The 2011 Occupy Wall Street movement may have directed its rage about income inequality at the top 1% of U.S. earners who controlled a vast share of wealth—but there’s another social class that can claim to have even deeper pockets.
While the top 1% claimed just under 11% of the U.S.’s riches in 2014, the upper middle class now controls about 52.1% of America’s income, according to a study by Stephen Rose the Urban Institute.
“Any discussion of inequality that is limited to the 1% misses a lot of the picture because it ignores the large inequality between the growing upper middle class and the middle and lower middle classes,” Rose wrote.
It’s that growing difference rather than the schism between the upper class and lower middle class that is the source of hostility and disenfranchisement regarding U.S. income inequality. It is also this divide that has led to the rise of political outsiders such as Bernie Sanders and Donald Trump in this election cycle, Rose noted.

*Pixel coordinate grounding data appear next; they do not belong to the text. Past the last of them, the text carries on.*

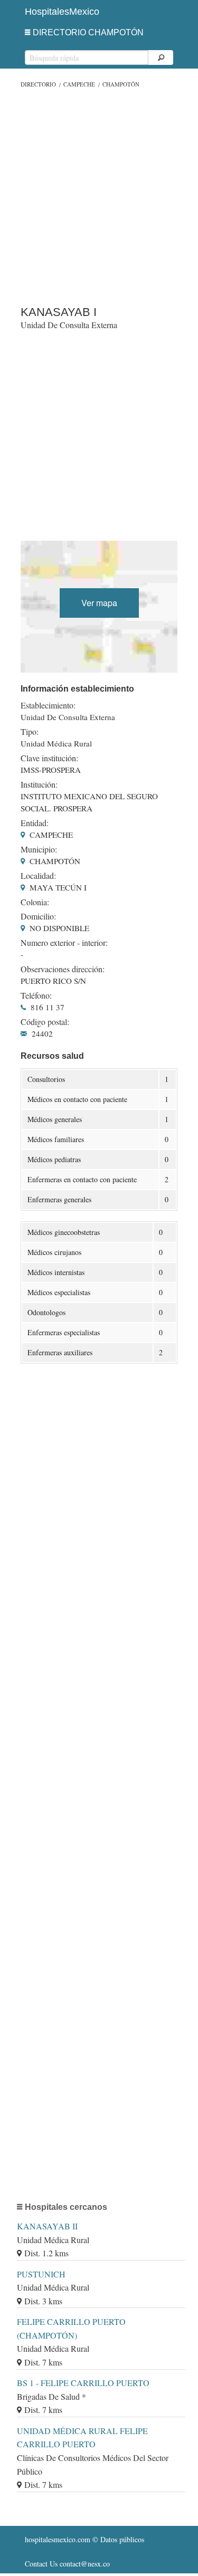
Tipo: (30, 731)
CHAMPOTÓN (120, 84)
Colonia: (35, 902)
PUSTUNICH (41, 2274)
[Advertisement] (99, 194)
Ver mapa (99, 603)
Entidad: (35, 823)
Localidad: (38, 876)
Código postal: (45, 1022)
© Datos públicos (84, 2539)
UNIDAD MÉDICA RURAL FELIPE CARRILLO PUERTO (82, 2437)
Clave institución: (49, 758)
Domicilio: (38, 916)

“People in the middle class interact more with the upper middle class than they do with the very rich, and they may have stronger feelings of losing ground to the upper middle class versus their feelings about the inequality due to the huge income increases of those in the top one-tenth of 1% of the income ladder,” Rose wrote.
The upper middle class, according to the paper, is defined as a family of three earning between $100,000 to $349,999 annually in 2014. According to the most recent data from the U.S. Internal Revenue Services, the top 1% earned at least $428,713 in 2013.
This group of upper middle class households has more than doubled in size over the past 35 years, from 12.9% in 1979, to 29.4% in 2014—the second largest demographic behind the middle class, which accounts for 32% of the population and controls 25.8% of the wealth.
“This difference has a physical dimension, in that most metropolitan areas differ greatly by the size and price of the homes in their neighborhoods and comm unities. We try to limit segregation by race or ethnicity, but segregation by income (which is growing) is accepted as a fact of life.”
Rose, the author of the report, also noted one more interesting trend. While all other income levels experienced a pay raise between 1979 and 2014, the bottom 5% of earners actually saw their income fall by 12% in the same period.